● **Exercise aim**: Reproduce each line below precisely. Drop the pictures.

[Listed records — start]

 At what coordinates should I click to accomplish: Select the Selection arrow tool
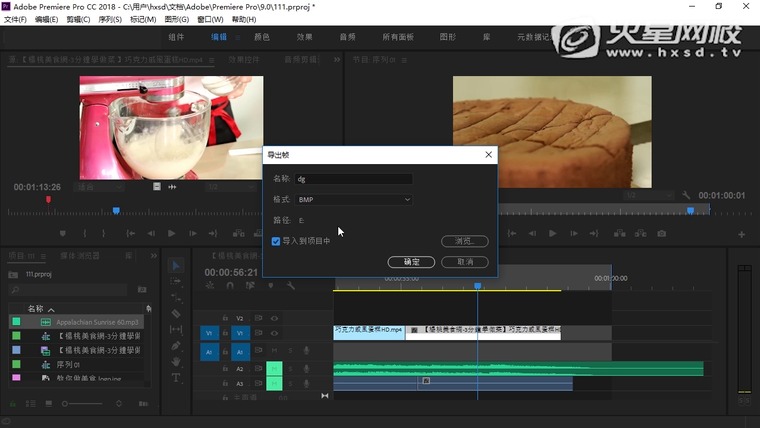tap(176, 266)
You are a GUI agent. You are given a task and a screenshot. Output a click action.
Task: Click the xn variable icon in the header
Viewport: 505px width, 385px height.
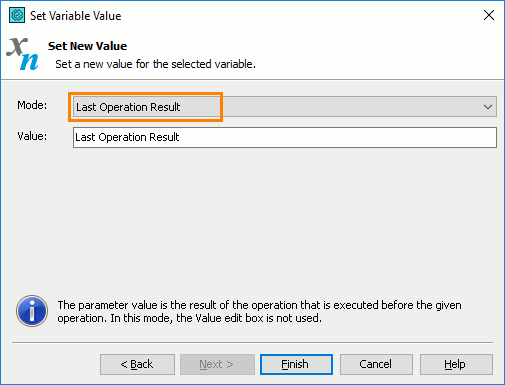pos(22,54)
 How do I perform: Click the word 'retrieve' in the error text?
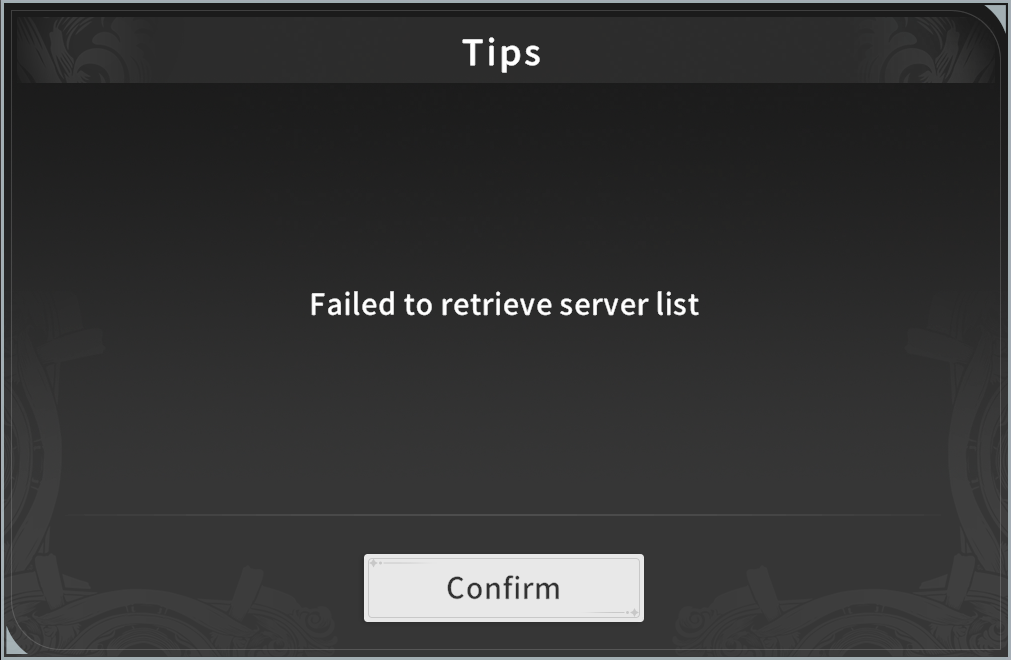click(x=496, y=304)
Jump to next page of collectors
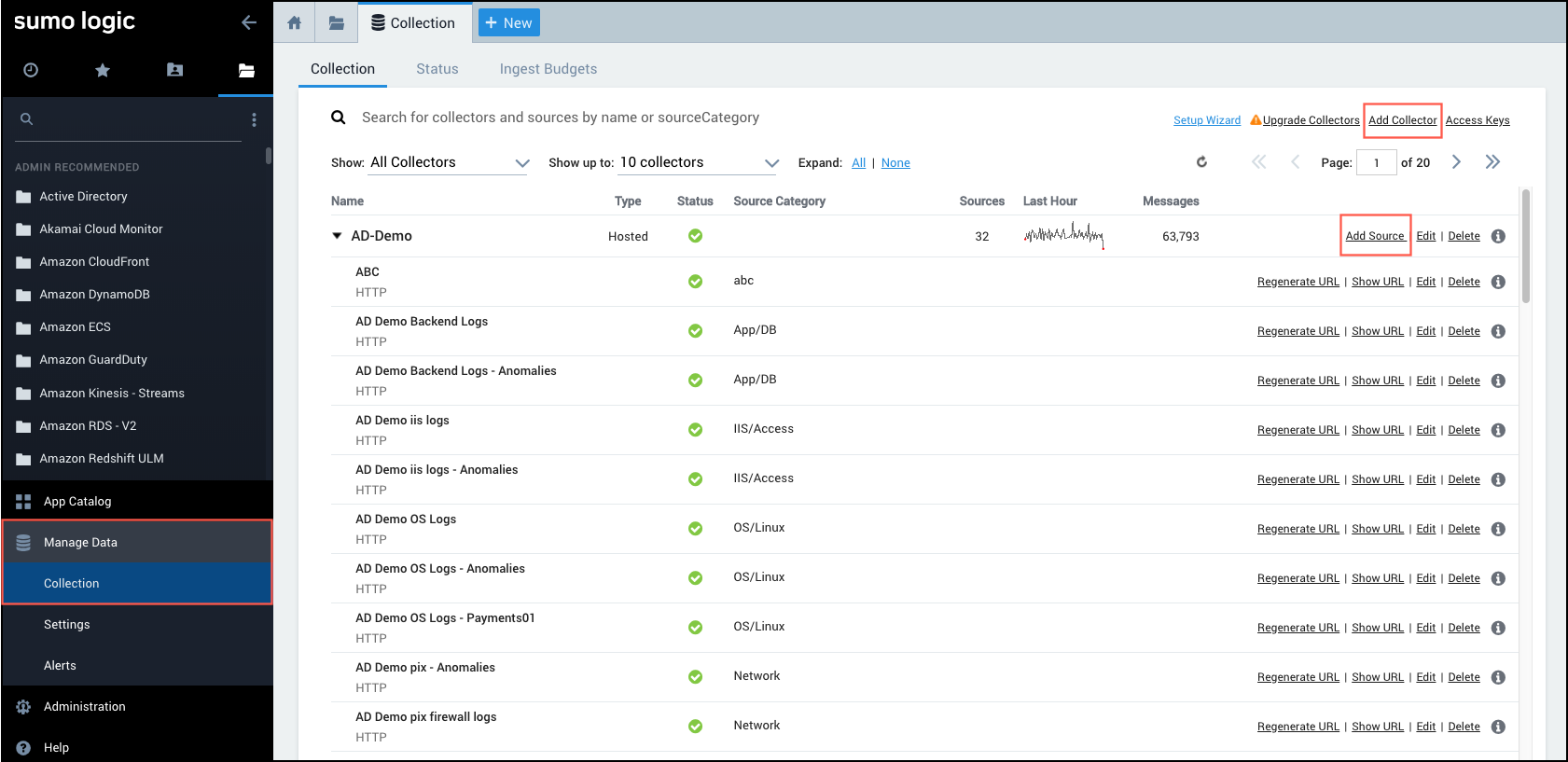Image resolution: width=1568 pixels, height=762 pixels. (x=1456, y=162)
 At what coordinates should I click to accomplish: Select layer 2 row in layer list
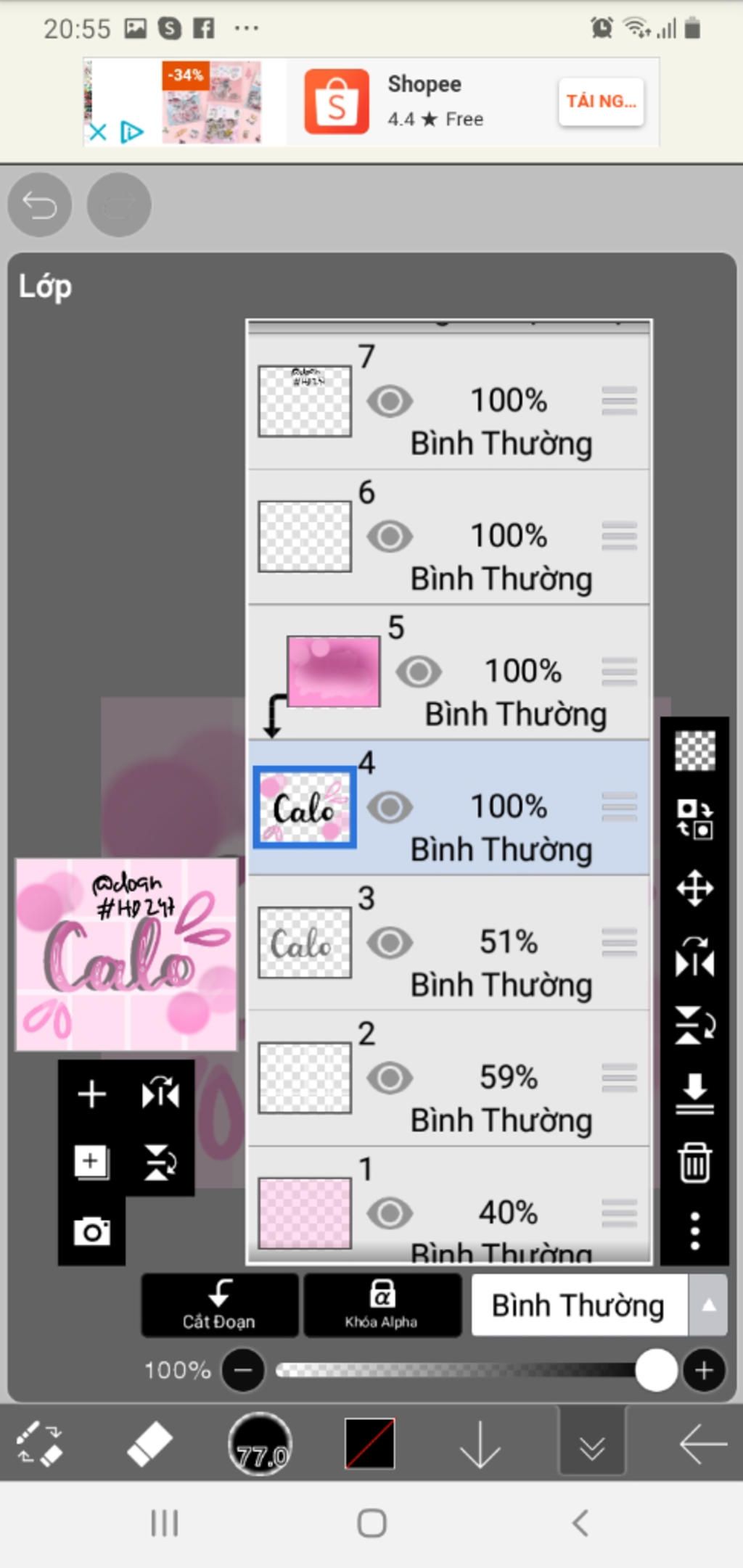tap(448, 1078)
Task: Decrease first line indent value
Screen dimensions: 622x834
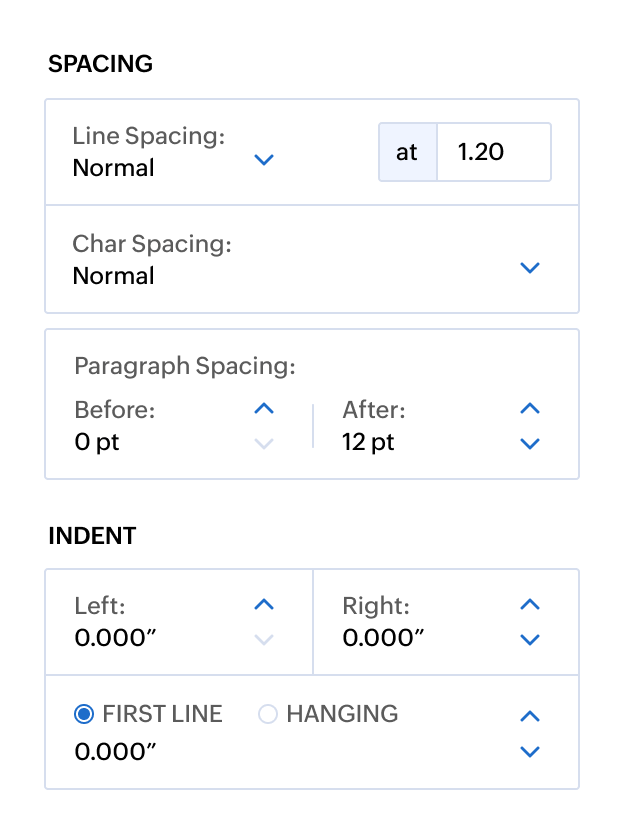Action: click(x=531, y=751)
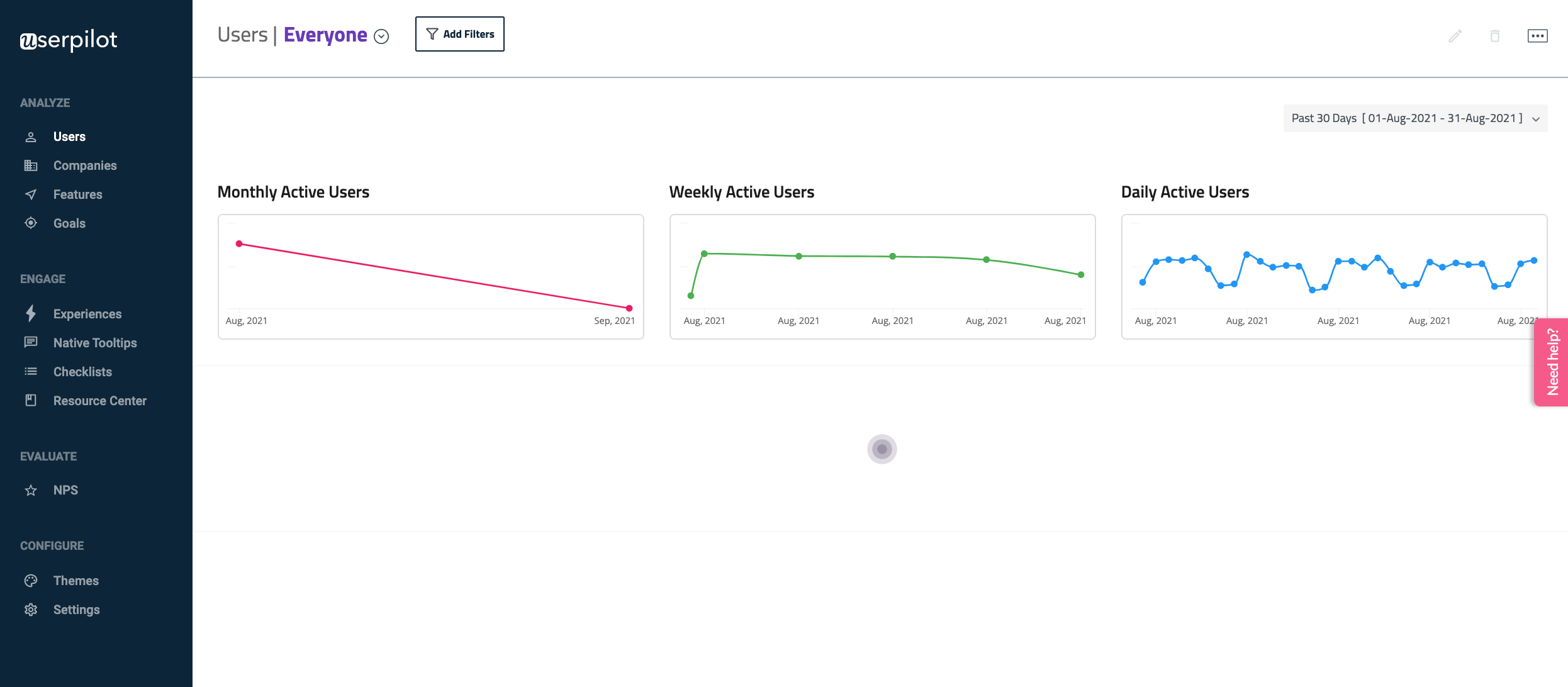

[Listed records — finish]

● **Exercise result**:
 At what coordinates should I click to accomplish: Select the Selection arrow tool
tap(176, 266)
You are a GUI agent. You are given a task and a screenshot. Output a click action.
Task: Click the xn variable icon in the header
Viewport: 505px width, 385px height.
pos(22,54)
 How do I perform: Click the word 'retrieve' in the error text?
click(x=496, y=304)
Jump to next page of collectors
Image resolution: width=1568 pixels, height=762 pixels. (x=1456, y=162)
 At what coordinates should I click to accomplish: Select layer 2 row in layer list
tap(448, 1078)
Task: Decrease first line indent value
Screen dimensions: 622x834
Action: click(x=531, y=751)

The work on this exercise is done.